Source: Ofcom published on this website Friday 11 July 2025 by Jill Powell
Deepfakes are AI-generated videos, images and audio content that are deliberately created to look real. They pose a significant threat to online safety, and we have seen them being used for financial scams, to depict people in non-consensual sexual imagery and to spread disinformation about politicians.
In July last year, Ofcom published their first Deepfake Defences paper, and today’s follow-up dives deeper into the merits of four ‘attribution measures’: watermarking, provenance metadata, AI labels, and context annotations. These four measures are designed to provide information about how AI-generated content has been created, and – in some cases – can indicate whether the content is accurate or misleading.

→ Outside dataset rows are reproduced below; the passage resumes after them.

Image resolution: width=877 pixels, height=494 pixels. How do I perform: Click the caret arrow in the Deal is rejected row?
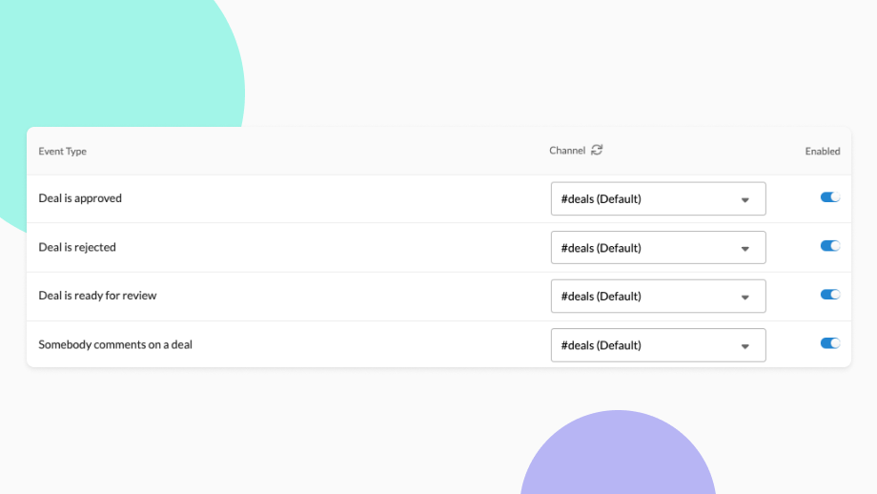point(745,249)
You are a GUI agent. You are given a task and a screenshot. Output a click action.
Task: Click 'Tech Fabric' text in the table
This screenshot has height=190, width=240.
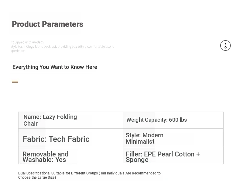pyautogui.click(x=69, y=139)
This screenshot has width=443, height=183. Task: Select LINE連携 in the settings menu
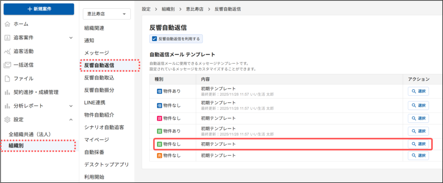coord(94,102)
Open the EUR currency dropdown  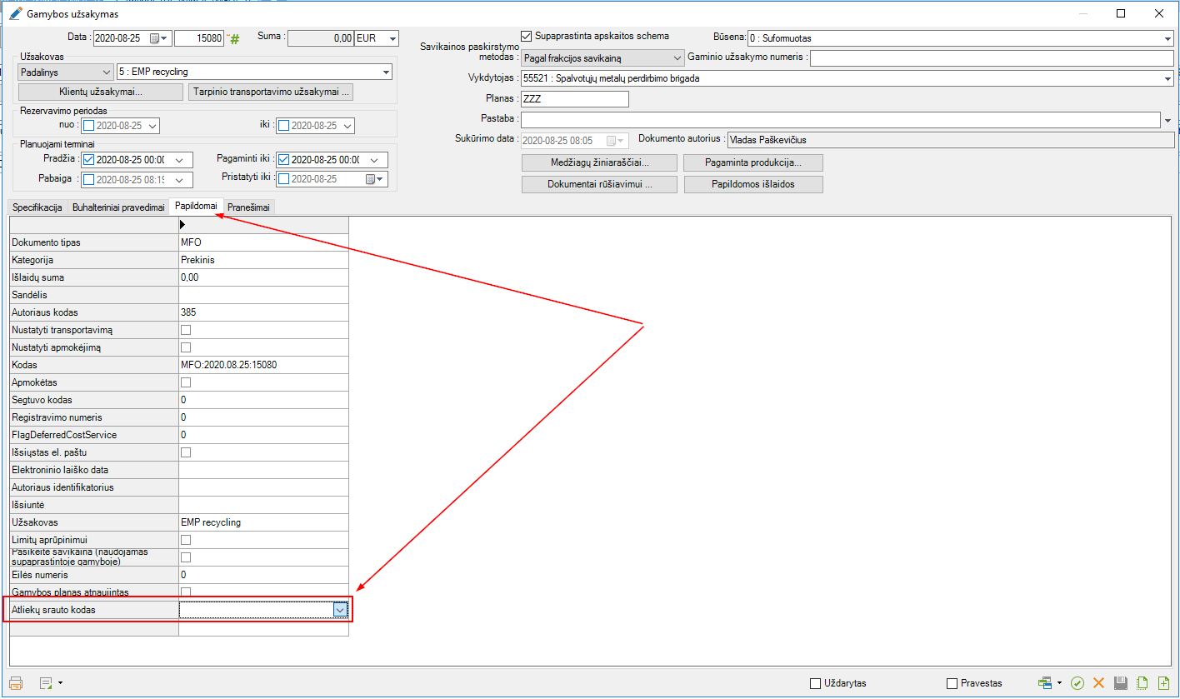[393, 38]
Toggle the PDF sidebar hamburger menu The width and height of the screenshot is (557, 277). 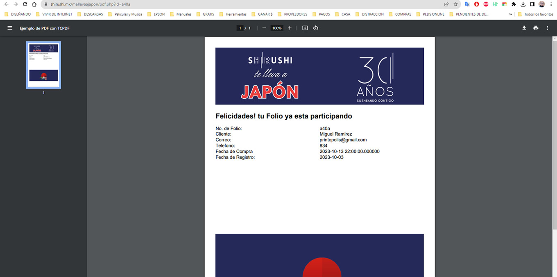point(10,28)
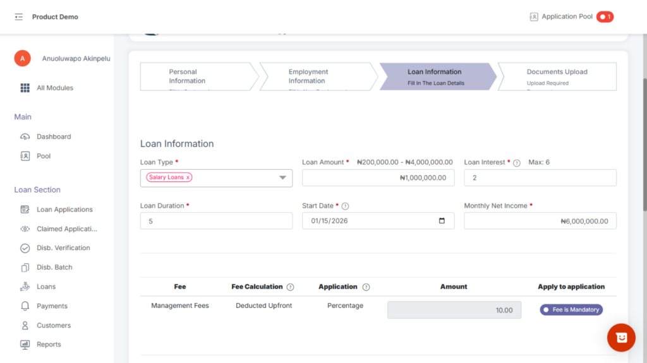Open Loan Applications in sidebar
Screen dimensions: 647x363
tap(64, 210)
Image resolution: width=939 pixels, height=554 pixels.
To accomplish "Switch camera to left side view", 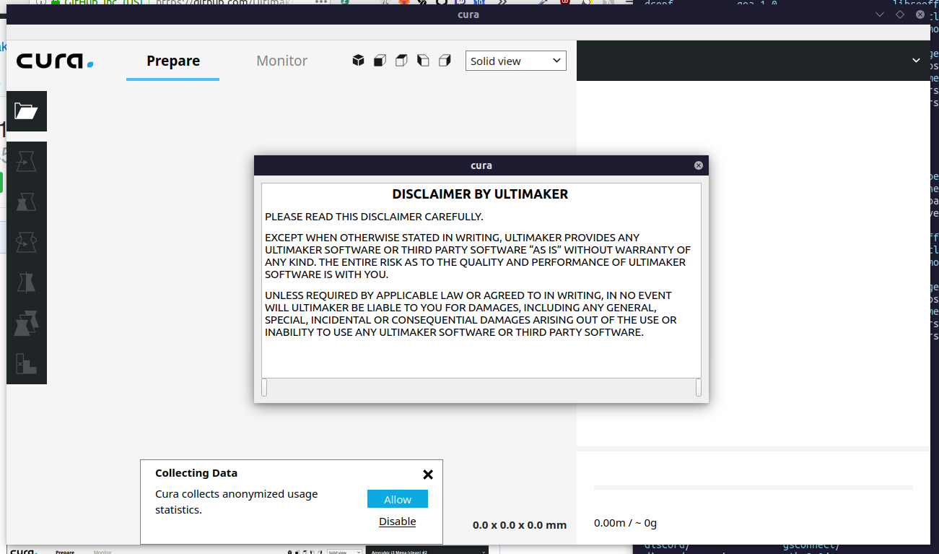I will [423, 60].
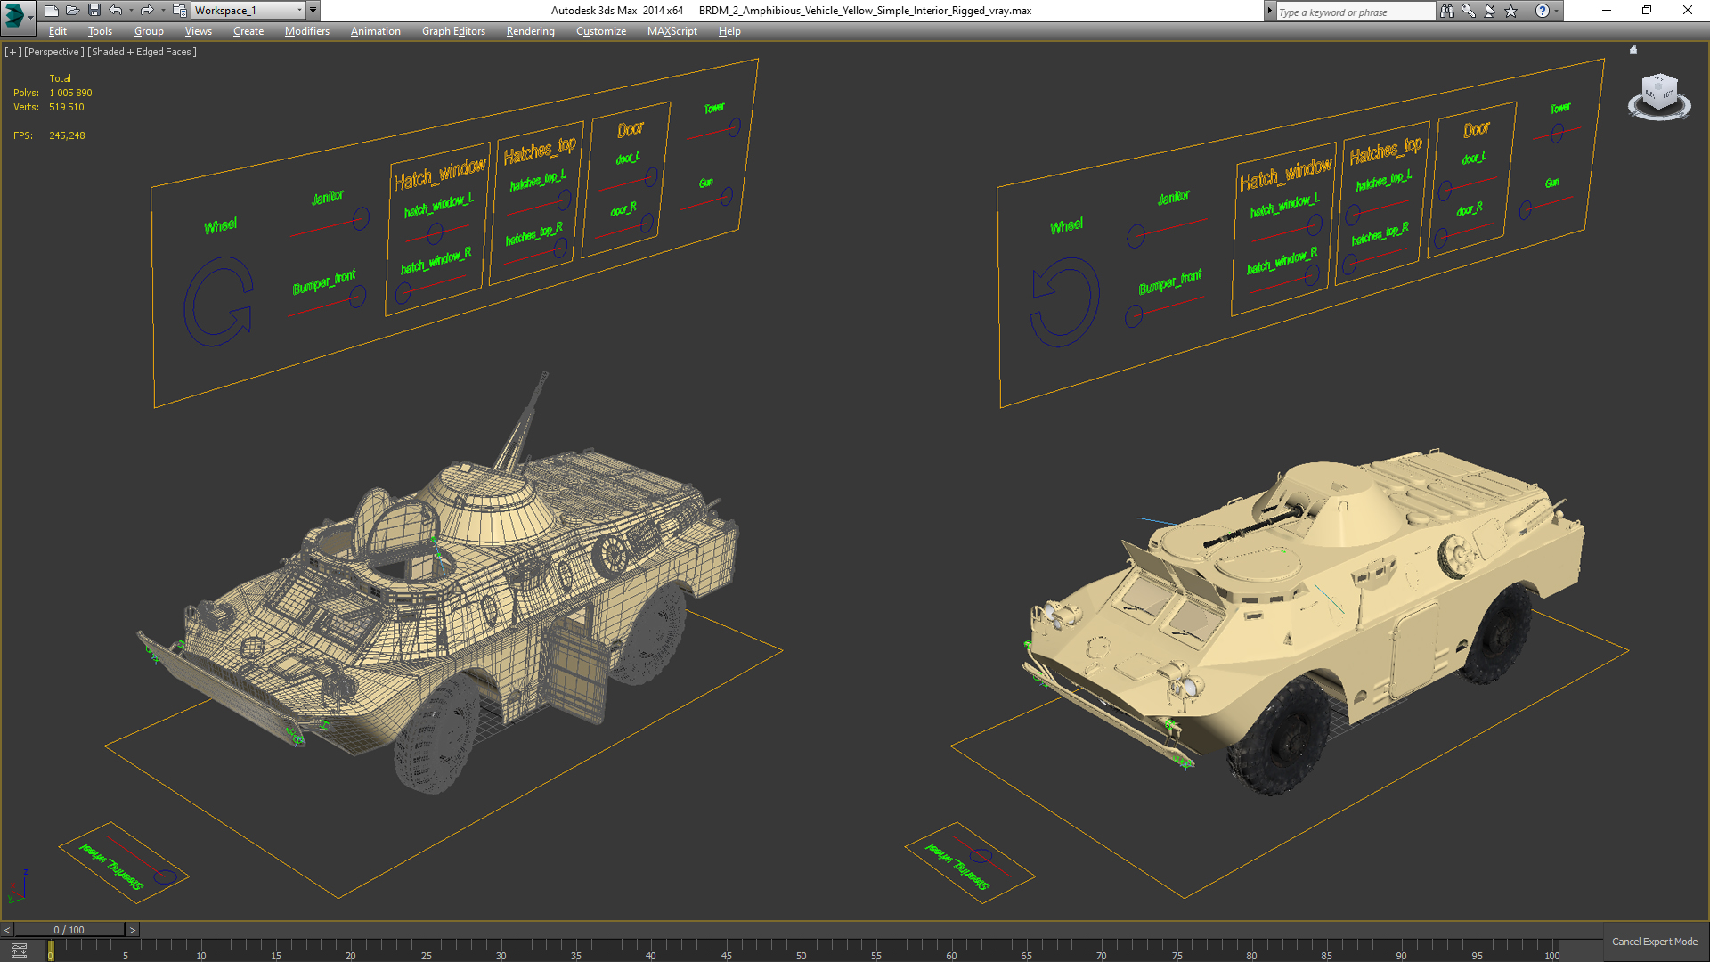Expand the Help question mark dropdown arrow
This screenshot has height=962, width=1710.
(x=1557, y=11)
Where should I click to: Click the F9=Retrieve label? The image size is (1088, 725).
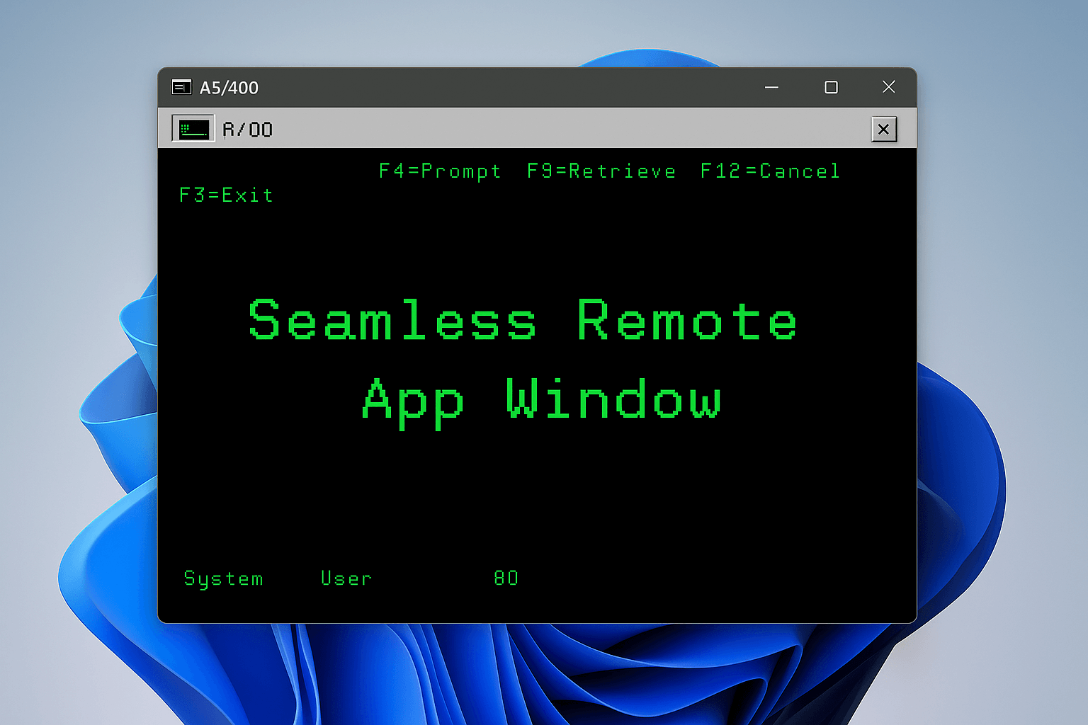[601, 171]
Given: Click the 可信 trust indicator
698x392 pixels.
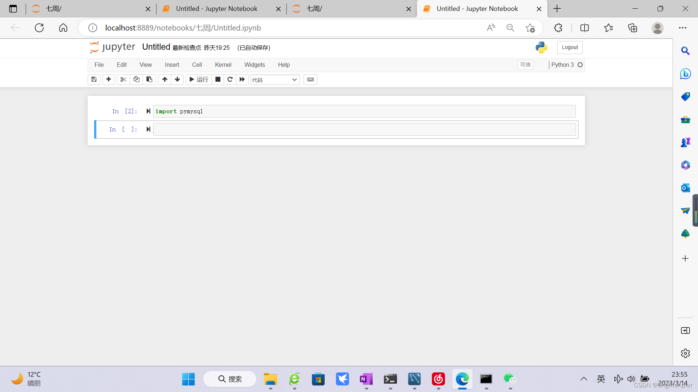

This comes as their new research reveals that 85% of adults support online platforms attaching AI labels to content, although only one in three (34%) have ever seen one.
Drawing on our new user research, interviews with experts, a literature review, and three technical evaluations of open-source watermarking tools, this latest discussion paper assesses the merits and limitations of these measures to identify deepfakes.
Our analysis reveals eight key takeaways which should guide industry, government and researchers:
- Evidence shows that attribution measures can help users to engage with content more critically, when deployed with care and proper testing.
- Users should not be left to identify deepfakes on their own, and platforms should avoid placing the full burden on individuals to detect misleading content.
- Striking the right balance between simplicity and detail is crucial when communicating information about AI to users.
- Attribution measures need to accommodate content that is neither wholly real nor entirely synthetic, communicating how AI has been used to create content and not just whether it has been used.
- Attribution measures can be susceptible to removal and manipulation. Our technical tests show that watermarks can often be stripped from content following basic edits.
- Greater standardisation across individual attribution measures could boost the efficacy and take up of these measures.
- The pace of change means it would be unwise to make sweeping claims about attribution measures.
- Attribution measures should be used in combination with other interventions, from AI classifiers and reporting mechanisms, to tackle the greatest range of deepfakes.
The attribution measures explored in this paper are not new rules or expectations for tech firms, instead the findings can be used to guide those deploying these tools to help identify deepfake content. This research will also inform Ofcom policy development and supervision of regulated services under the Online Safety Act.